» Page extract:
━━━━━━━━━━━━━━━━━━━━━━━━━━━━━━

Thursday, April 17, 2008

Maya Textiles From Copan Show Impressive Craftworking

Textiles are obviously rare in archaeological contexts, especially in the tropics. Nonetheless, textile fragments from Copan are some of the few leaving any evidence of Classic Maya fabrics, and apparently the work was extraordinary.

Wednesday, April 16, 2008

The History of Crystal Skulls

Interesting article from Archaeology Magazine on the history of supposedly Mesoamerican crystal skulls (soon to be even more famous due to the Indiana Jones movie) and how they swirl around one antiquities dealer in the second half of the 19th century.

Update: The British Museum and Smithsonian skulls also have tool marks like those used about a century ago.

Investigation of Titanic Wreckage Reveals Shoddy Materials May Have Speed Sinking

The NYTimes reports that a combination of historical and forensic/archaeological investigation suggests that the Titanic sank much faster, dooming hundreds of people, because lower-grade iron rivets were used in the bow of the ship. Disputed by descendants of those involved in the construction, this line of research was only possible due to examination of rivets and plates found at the wreck site, and was then put in context by examining the manufacturing company's records and board meeting minutes.

Like others I know, I went through a "Titanic" phase in my youth. I remember being tremendously excited when the first evidence of the wreck was found over twenty years ago. So I am particularly intrigued by this development.

Tuesday, April 15, 2008

Stonehenge Altered in Roman Era?

━━━━━━━━━━━━━━━━━━━━━━━━━━━━━━

» Dataset section:
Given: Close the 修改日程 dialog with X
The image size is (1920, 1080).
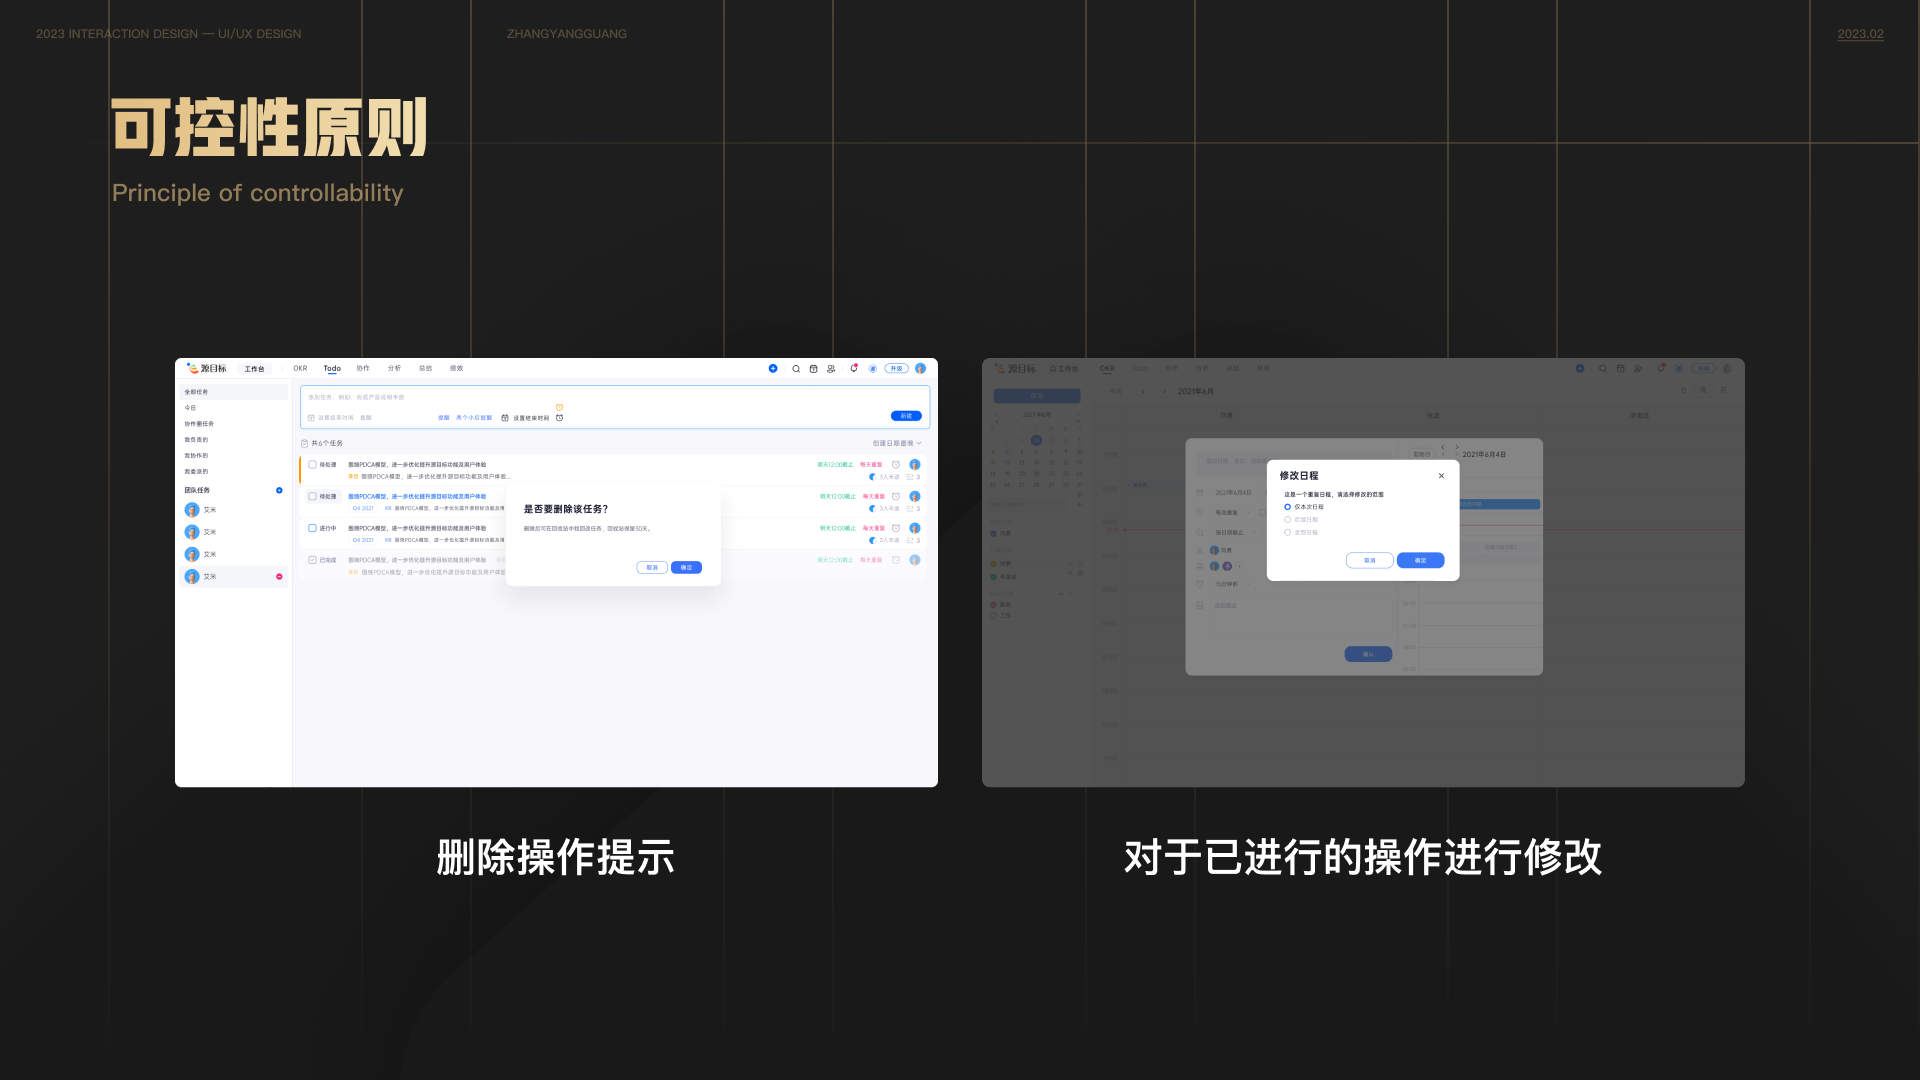Looking at the screenshot, I should (1441, 476).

━━━━━━━━━━━━━━━━━━━━━━━━━━━━━━

» Exercise goal: Pick up the archaeology blog posts where they stop and keep writing from there. This listing comes from a different source than the archaeology blog.

» Task result:
The results are way too preliminary from ongoing excavations at Stonehenge, but there does seem to be some evidence that someone in Roman times modified the monument. Quoting Current Archaeology:

However the most surprising discoveries so far have been Roman. In a small pit
containing a small bluestone in the corner of the trench, itself cut into the
main socket of one of the uprights, they found a Roman coin. Even more alarming,
was the excavation of the large pit in the centre of the excavation, where right
near the bottom they found a very small piece of what was indubitably Roman
pottery. Was there a major reordering of the site in the Roman period? As
Geoffrey Wainwright said, their small trench looked like an urban excavation,
there were so many intercutting pits.

This could be some form of turbation or other taphonomic process. But it is certainly interesting.

Tuesday, April 08, 2008

Maya hieroglyphic decipherment on NOVA, April 8

The show appears to be a history of the decipherment. But regardless of that, there are a few neat aspects on the website, such as a translation of Piedras Negras Stela 3, with audio for the entire text. This is of course similar to the audio elements of the dictionaries at FAMSI, which are well worth checking out.

Friday, April 04, 2008

Aztec Measurements Deduced

Using a mix of history, mathematics, and survey, two researchers have uncovered smaller units of measure employed in Aztec surveys, that are not part of a vigesimal (20-base) scaling but are instead unique prime numbers.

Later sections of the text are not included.